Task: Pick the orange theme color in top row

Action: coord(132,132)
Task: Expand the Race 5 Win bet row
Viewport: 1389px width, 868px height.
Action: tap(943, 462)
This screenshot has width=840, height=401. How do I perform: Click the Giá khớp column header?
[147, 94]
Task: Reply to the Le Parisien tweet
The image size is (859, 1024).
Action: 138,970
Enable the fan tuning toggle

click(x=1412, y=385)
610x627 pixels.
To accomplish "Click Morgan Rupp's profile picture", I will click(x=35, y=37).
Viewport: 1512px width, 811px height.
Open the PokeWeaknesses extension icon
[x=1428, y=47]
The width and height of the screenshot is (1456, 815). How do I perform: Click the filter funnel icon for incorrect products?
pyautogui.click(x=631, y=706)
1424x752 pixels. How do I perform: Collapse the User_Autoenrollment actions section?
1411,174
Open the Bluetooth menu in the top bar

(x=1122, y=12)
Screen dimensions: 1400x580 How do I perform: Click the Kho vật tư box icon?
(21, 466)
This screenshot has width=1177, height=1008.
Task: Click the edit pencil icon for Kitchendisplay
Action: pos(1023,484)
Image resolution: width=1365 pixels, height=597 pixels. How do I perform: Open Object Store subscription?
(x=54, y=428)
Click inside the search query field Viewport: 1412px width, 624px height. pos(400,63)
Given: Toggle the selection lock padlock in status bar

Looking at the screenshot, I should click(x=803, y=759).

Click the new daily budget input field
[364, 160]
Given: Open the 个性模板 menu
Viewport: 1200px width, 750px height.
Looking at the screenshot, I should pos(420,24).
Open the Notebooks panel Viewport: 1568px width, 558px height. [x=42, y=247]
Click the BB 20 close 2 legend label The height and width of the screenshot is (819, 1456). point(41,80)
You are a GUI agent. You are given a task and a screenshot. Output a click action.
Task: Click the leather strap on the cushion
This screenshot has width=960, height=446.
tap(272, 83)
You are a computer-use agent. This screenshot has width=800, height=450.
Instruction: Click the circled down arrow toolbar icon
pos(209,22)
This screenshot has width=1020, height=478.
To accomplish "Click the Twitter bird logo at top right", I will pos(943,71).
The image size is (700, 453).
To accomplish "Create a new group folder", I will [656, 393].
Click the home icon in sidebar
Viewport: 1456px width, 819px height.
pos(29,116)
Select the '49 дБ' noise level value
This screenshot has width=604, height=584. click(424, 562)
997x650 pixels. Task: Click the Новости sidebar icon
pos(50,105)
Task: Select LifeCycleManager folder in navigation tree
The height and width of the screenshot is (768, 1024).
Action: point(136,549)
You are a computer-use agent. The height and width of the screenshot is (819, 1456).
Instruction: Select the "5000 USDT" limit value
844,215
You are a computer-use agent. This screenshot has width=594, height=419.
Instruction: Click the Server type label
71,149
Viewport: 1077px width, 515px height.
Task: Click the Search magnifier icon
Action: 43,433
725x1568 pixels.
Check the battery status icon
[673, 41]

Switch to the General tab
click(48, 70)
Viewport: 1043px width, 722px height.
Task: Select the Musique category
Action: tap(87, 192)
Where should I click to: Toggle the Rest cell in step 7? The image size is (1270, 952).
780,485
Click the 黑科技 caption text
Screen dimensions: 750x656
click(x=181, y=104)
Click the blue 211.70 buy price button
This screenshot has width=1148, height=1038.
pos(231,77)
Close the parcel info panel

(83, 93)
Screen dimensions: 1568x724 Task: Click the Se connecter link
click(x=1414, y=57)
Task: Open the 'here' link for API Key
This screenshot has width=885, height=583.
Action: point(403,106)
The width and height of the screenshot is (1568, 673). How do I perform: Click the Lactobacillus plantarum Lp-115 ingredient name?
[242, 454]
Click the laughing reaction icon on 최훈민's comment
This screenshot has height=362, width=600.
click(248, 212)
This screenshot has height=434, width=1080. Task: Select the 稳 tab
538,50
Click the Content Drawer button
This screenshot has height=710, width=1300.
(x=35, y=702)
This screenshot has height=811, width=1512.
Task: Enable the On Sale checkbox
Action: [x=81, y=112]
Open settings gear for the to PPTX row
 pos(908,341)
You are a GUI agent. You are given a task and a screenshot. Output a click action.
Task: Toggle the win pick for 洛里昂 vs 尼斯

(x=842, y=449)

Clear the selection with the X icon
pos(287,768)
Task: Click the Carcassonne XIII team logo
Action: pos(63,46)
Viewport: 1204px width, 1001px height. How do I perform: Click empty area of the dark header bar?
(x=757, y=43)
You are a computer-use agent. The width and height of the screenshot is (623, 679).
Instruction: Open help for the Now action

PROBLEM →
Write everything from the entry line containing "Click the new daily budget input field" down to the one containing "Click the BB" as a two-column CSV with the headers instruction and response. Give one row per entry, with its text and its answer each in a single quoted field and line breaks replaced by spaces.

RIGHT ANSWER →
instruction,response
"Click the new daily budget input field","[364, 160]"
"Given: Open the 个性模板 menu Viewport: 1200px width, 750px height.","Looking at the screenshot, I should pos(420,24)."
"Open the Notebooks panel Viewport: 1568px width, 558px height.","[x=42, y=247]"
"Click the BB 20 close 2 legend label The height and width of the screenshot is (819, 1456).","point(41,80)"